Soon the country shall be awash in electoral fever. Election campaign signs will dot the landscape and news reporters will seriously announce and analyze changes in polls within the margin of error. The hair and breakfast choices of each candidate will be discussed by people with PhDs trying to make you think it matters and we will eventually be so over saturated with the presidential election many will avoid TV for the last week. Though in reality all the talk and hot wind is actually good, it speaks of the strength of American democracy, and the passion we have for our elections. Yes we can be over saturated with things like TV ads and election campaign signs but it’s better to have those and to know who is running. So let’s take a moment to examine (very briefly) the history of electoral advertizing.

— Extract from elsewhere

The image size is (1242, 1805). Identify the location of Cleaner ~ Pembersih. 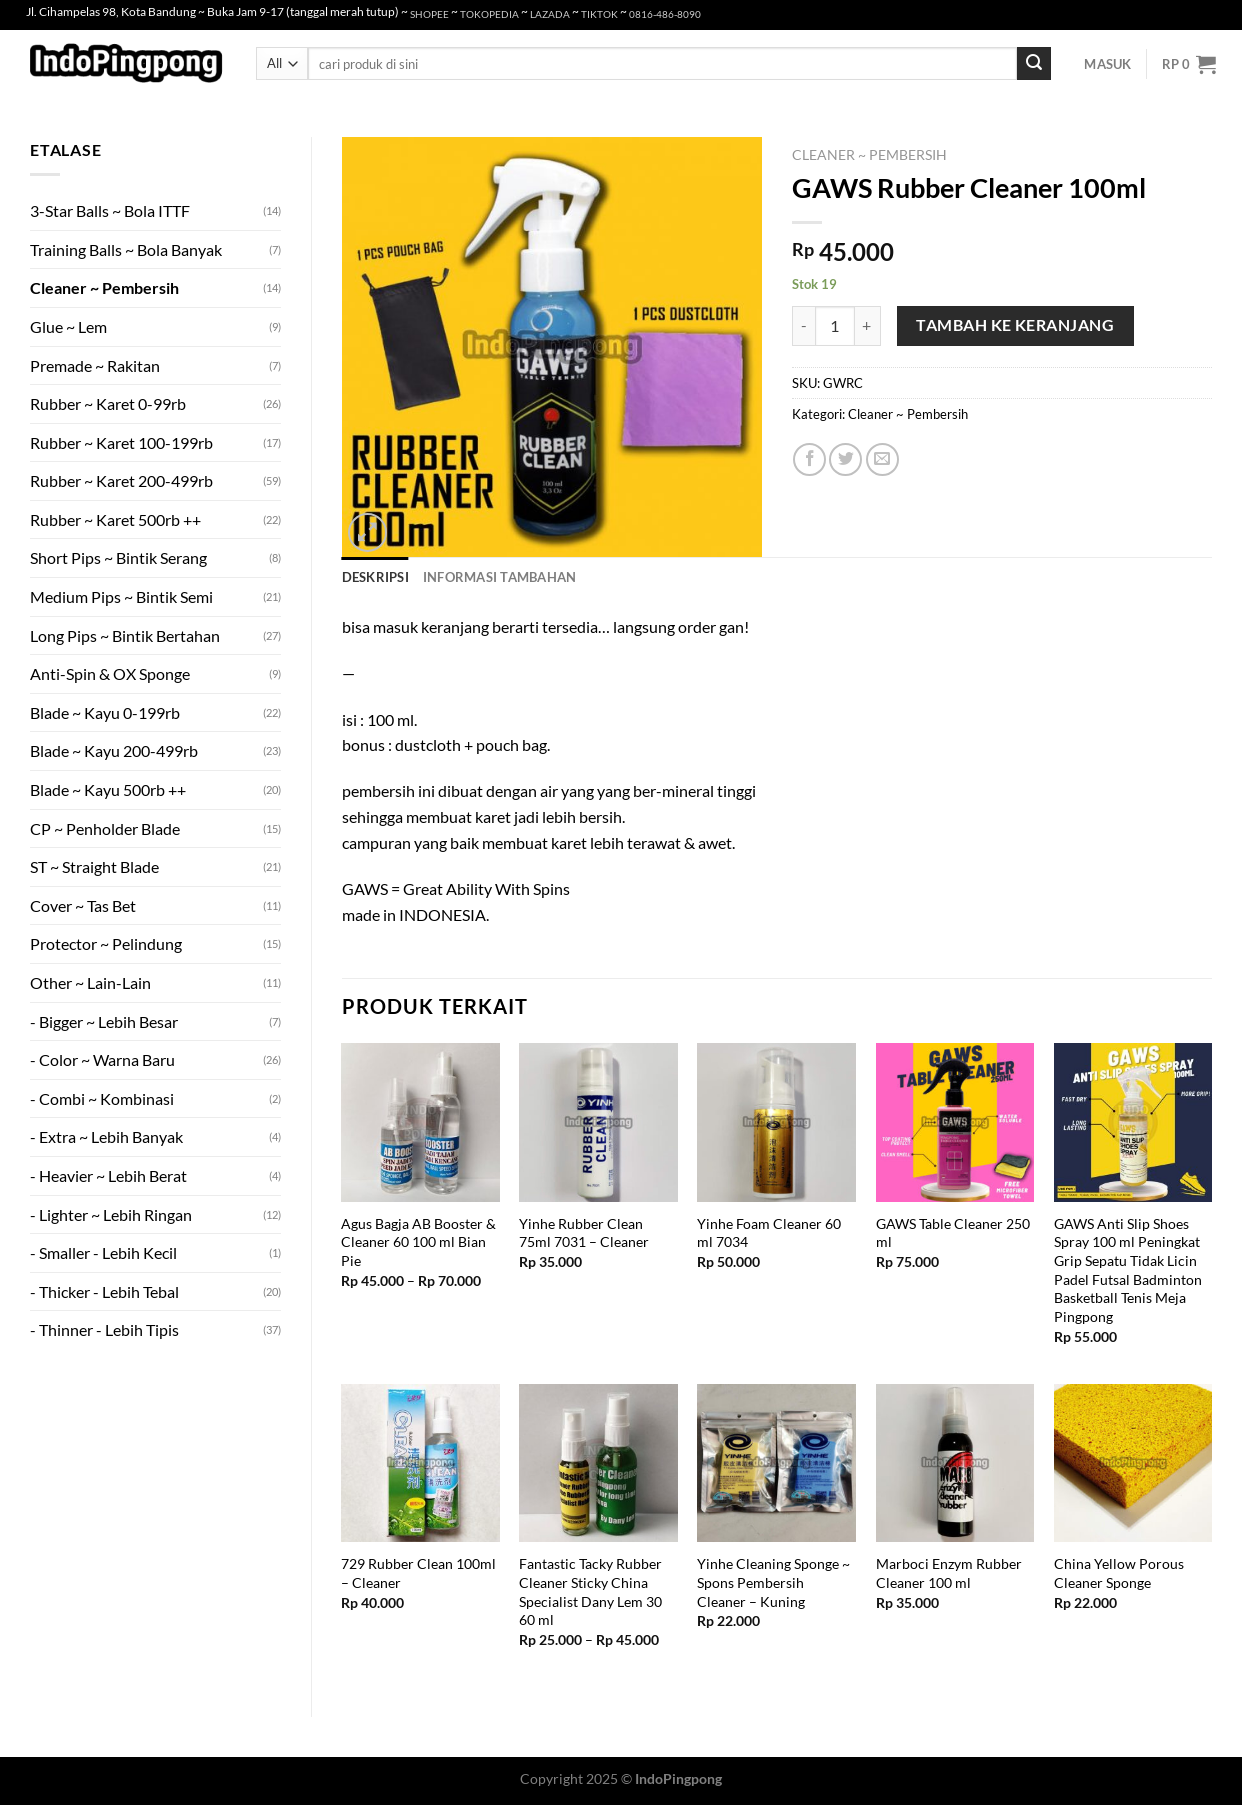
(104, 287).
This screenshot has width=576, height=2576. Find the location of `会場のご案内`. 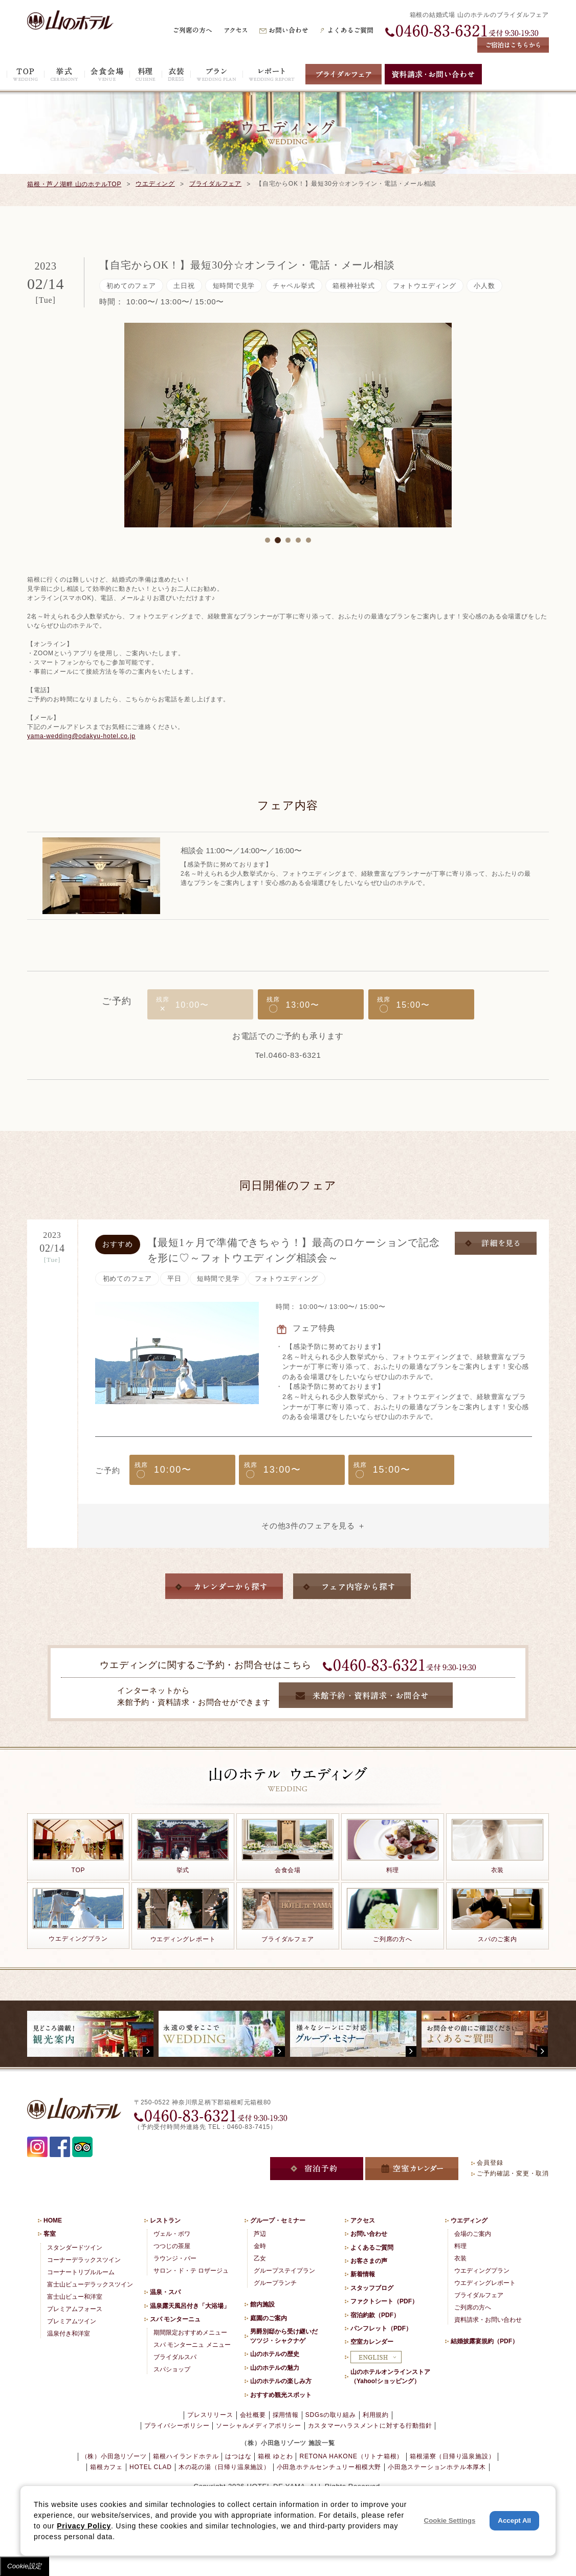

会場のご案内 is located at coordinates (472, 2233).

The two oldest forms of campaign advertizing still exist today, the printed election campaign sign and the meet and great/speech. Both approaches still have a strong reason to be in use, they are somewhat cheap and have the value of personalizing a candidate with people. Speeches help to rally the faithful and signs help to inform people of a candidate option. Print advertizing was also common early but required a greater degree of literacy than was widely available. It wasn’t until radio that candidates had the ability to reach out and communicate with the entire populace all at once. The real revolution to advertizing came with Eisenhower’s short TV ads; they managed to make the war hero look approachable at the same time as knowledgeable. In the previous election Truman had attributed his success to shaking hands and meeting people and in four short years the balance tipped to favor television.

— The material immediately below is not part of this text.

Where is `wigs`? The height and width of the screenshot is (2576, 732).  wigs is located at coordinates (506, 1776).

Things keep changing, and new media mastery has risen in prominence. Obama for example was widely acclaimed for his mastery of the internet as a campaign tool. Now more candidates are trying to tie cyber politics into their campaign, but that which is old is new again. Candidates still rely on shaking hands and quite often for positions lower than president an election campaign sign is the first thing a voter sees of the candidate. While we may think the advertizing gets to be too much that’s really only one of the many elections on the ballot, and we need the signs, stickers, speeches, rallies, and TV ads to make sure we know what our options are. Only when we know who we can vote for can we find out who we want to vote for.